That post of yours was a reply to a post of mine, in which I referred to measures you had talked about in your previous post.

(I hope I haven't just lost you too.) smile

I mentioned that the places you referred to in that previous post weren't anything like the places I had talked about. I didn't understand how you could have felt there was any comparison.

So now, in this most recent post, presumably replying to what I had just said and explaining what you were thinking in that previous post, you talk about different measures than in that previous post.

Which leaves me at a loss.
Maybe we're trying too hard..... smile


Yes, in one of my earlier posts, I was referring to the quarter note themes in the left hand. However, since you said this wasn't "the problem" but that "the problem" involved the triplet figures from right hand to left hand, I saw that we were referring to different problems, and I then tried to accommodate what you were referring to and tried to respond to you by referring to the jumps in the triplet figures.

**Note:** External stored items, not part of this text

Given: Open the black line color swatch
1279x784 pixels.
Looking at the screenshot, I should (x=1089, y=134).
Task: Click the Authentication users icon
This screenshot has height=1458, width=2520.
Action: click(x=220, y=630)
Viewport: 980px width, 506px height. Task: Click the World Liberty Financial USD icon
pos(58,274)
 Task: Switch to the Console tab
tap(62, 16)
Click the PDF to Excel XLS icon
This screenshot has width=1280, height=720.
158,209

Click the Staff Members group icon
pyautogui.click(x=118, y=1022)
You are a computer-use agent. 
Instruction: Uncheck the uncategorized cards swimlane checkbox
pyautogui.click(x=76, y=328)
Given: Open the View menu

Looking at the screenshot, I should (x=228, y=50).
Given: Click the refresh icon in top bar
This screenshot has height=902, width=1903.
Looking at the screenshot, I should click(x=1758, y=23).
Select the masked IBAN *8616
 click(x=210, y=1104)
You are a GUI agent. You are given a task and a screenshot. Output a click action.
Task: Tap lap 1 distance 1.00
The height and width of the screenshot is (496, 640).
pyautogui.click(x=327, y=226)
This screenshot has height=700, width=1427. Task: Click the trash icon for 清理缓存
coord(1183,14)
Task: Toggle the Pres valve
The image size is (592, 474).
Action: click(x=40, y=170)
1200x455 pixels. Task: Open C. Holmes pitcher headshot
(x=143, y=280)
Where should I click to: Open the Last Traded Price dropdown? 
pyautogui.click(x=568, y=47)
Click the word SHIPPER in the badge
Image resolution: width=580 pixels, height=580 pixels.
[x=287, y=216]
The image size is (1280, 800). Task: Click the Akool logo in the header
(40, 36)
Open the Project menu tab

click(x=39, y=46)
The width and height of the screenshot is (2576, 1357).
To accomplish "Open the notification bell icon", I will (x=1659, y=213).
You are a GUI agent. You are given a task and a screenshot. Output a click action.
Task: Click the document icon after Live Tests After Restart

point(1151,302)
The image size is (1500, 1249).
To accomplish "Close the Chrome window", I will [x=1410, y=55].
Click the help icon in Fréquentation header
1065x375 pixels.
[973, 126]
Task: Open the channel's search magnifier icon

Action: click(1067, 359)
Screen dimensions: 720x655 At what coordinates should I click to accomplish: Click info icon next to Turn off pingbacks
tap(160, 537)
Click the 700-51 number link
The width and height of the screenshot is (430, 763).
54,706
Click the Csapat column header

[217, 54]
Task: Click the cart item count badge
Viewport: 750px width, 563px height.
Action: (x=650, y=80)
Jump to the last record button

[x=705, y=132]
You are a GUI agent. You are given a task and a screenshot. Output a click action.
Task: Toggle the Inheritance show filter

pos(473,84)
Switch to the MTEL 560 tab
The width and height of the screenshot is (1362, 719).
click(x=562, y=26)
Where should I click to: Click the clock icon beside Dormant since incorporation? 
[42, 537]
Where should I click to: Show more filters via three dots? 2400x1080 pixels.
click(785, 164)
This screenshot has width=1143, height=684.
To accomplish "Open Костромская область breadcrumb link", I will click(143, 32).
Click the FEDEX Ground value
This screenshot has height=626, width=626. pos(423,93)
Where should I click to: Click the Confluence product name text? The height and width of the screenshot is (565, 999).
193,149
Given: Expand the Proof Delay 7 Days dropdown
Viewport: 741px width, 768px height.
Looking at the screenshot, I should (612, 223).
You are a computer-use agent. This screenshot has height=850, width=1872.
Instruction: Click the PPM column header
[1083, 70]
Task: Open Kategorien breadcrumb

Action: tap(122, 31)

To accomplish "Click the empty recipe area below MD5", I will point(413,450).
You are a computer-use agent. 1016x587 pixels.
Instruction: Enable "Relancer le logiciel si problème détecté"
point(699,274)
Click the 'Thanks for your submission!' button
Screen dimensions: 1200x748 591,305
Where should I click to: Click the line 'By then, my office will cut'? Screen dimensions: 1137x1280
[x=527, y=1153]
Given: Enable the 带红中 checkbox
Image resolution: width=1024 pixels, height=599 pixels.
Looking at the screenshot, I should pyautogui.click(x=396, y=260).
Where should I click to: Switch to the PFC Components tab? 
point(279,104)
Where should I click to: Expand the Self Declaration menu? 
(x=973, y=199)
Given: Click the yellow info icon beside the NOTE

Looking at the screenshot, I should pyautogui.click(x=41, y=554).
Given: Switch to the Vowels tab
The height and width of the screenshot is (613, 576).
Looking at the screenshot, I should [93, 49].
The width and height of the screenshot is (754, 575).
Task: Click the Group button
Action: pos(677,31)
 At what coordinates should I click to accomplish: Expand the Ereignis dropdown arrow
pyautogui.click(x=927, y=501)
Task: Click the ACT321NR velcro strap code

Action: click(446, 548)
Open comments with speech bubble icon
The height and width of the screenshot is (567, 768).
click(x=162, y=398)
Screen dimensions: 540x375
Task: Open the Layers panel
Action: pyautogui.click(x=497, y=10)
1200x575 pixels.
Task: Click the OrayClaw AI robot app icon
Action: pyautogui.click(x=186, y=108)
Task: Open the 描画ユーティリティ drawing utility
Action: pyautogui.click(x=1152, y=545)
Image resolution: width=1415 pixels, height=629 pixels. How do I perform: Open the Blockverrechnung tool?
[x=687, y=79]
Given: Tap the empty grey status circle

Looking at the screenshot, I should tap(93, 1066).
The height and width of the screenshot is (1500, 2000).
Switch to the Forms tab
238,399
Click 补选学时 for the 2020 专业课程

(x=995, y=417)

So, yes, I talked about different measures in my subsequent post because you were talking about different measures than I was, and I was trying to respond to what you were referring to.

I did the best I could by quoting measure numbers as they appear in my score. If that doesn't communicate, let's just forget it. I can't put forth any more effort because I don't see how I can be any clearer than I was by quoting both precise measure numbers and exact notes.

Let's just forget it.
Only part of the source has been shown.